In this notebook you can find a comprehensive demo, where we index a codebase in a Chroma collection, and use forking to efficiently create collections for new branches.

Pricing

  • $0.03 per fork call
  • Storage: You only pay for incremental blocks written after the fork (copy-on-write). Unchanged data remains shared across branches.

Quotas and errors

Chroma limits the number of fork edges in your fork tree. Every time you call "fork", a new edge is created from the parent to the child. The count includes edges created by forks on the root collection and on any of its descendants; see the diagram below. The current default limit is 256 edges per tree. If you delete a collection, its edge remains in the tree and still counts.

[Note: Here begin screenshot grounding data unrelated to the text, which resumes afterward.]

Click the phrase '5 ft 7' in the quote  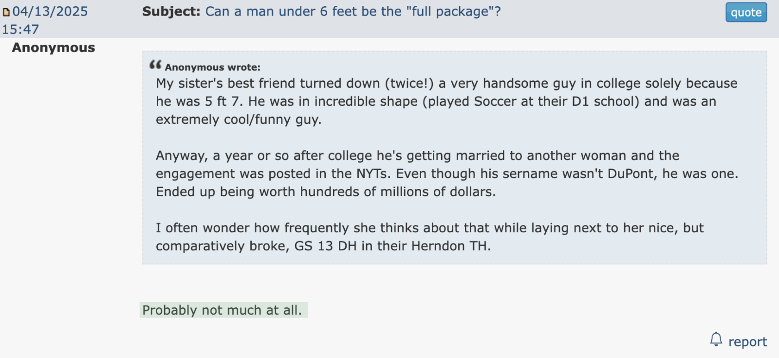point(222,101)
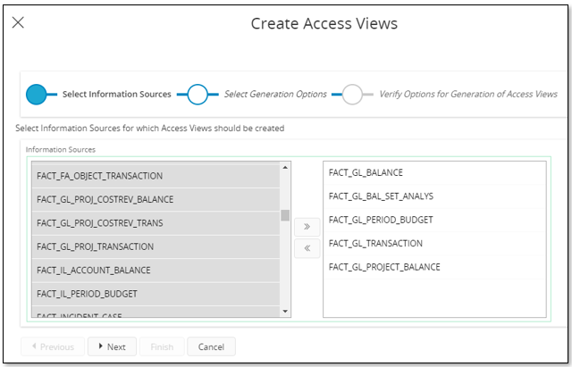Jump to the Verify Options step circle
572x367 pixels.
coord(353,94)
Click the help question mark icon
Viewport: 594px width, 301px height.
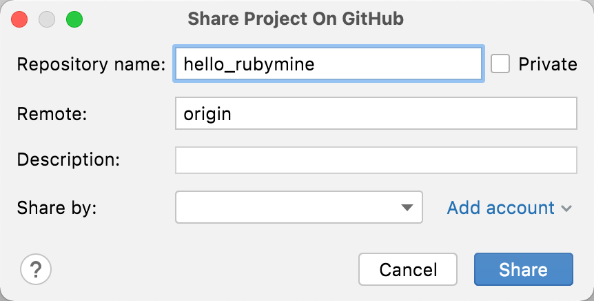[36, 269]
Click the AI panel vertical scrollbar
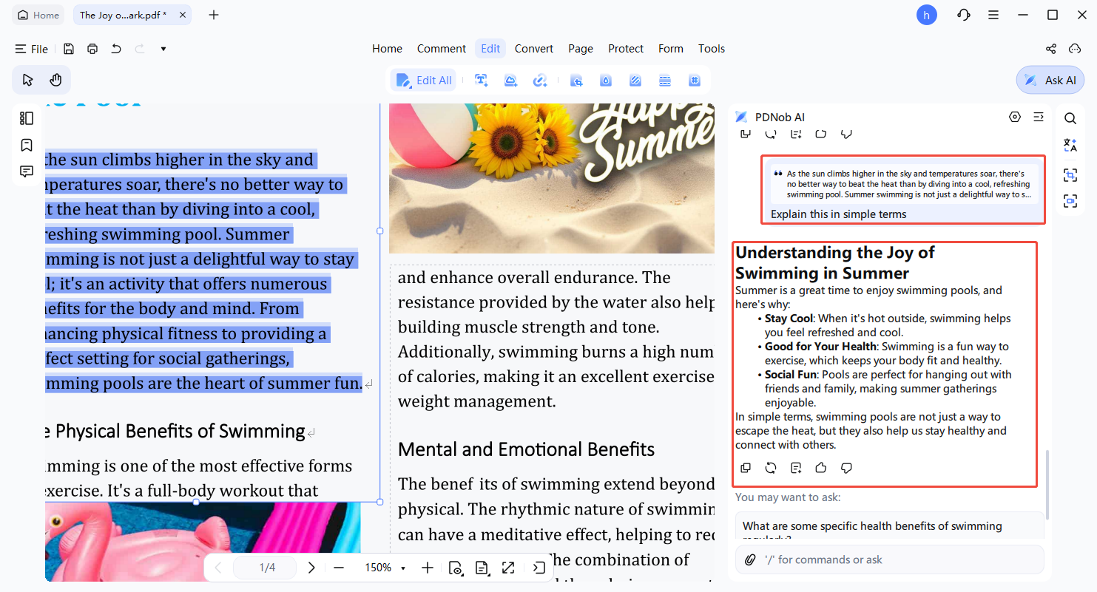The image size is (1097, 592). pyautogui.click(x=1047, y=480)

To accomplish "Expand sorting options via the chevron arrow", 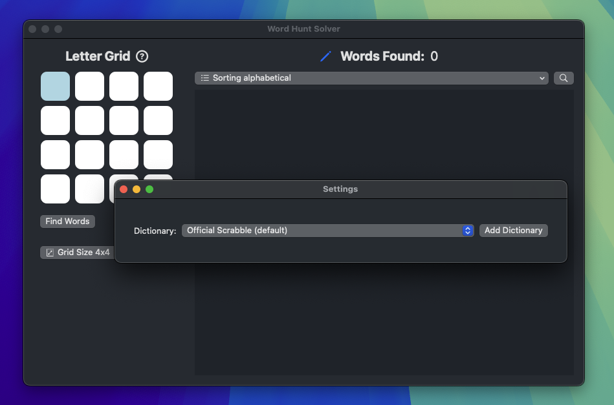I will (543, 78).
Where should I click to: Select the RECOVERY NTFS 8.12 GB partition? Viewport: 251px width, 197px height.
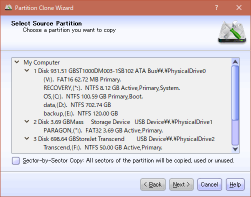112,88
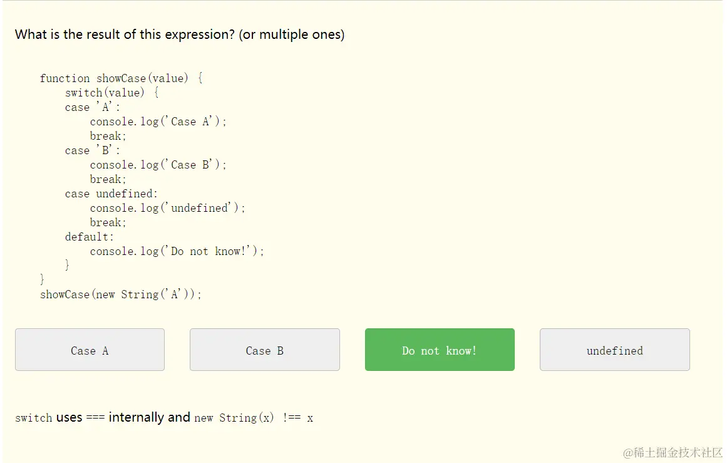Click the question text about expression result

coord(180,34)
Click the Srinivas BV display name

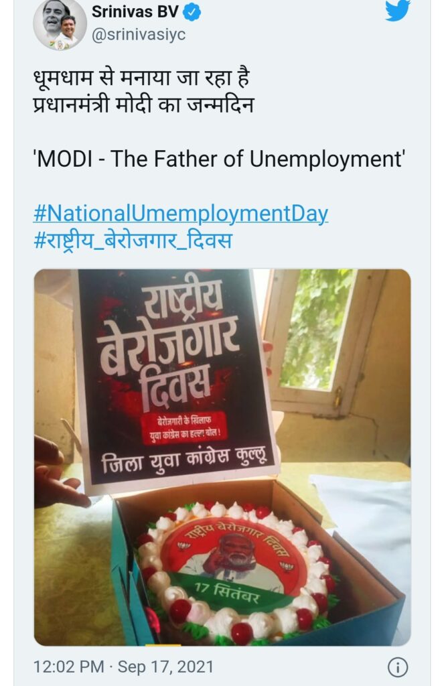[135, 12]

If you exceed the limit, the request returns a quota error for the NUM_FORKS rule. In that case, create a new collection with a full copy to start a fresh root.

When to use forking

  • Data versioning/checkpointing: Maintain consistent snapshots as your data evolves.
  • Git-like workflows: For example, index a branch by forking from its divergence point, then apply the diff to the fork. This saves both write and storage costs compared to re-ingesting the entire dataset.

Notes

  • Your forked collections will belong to the same database as the source collection.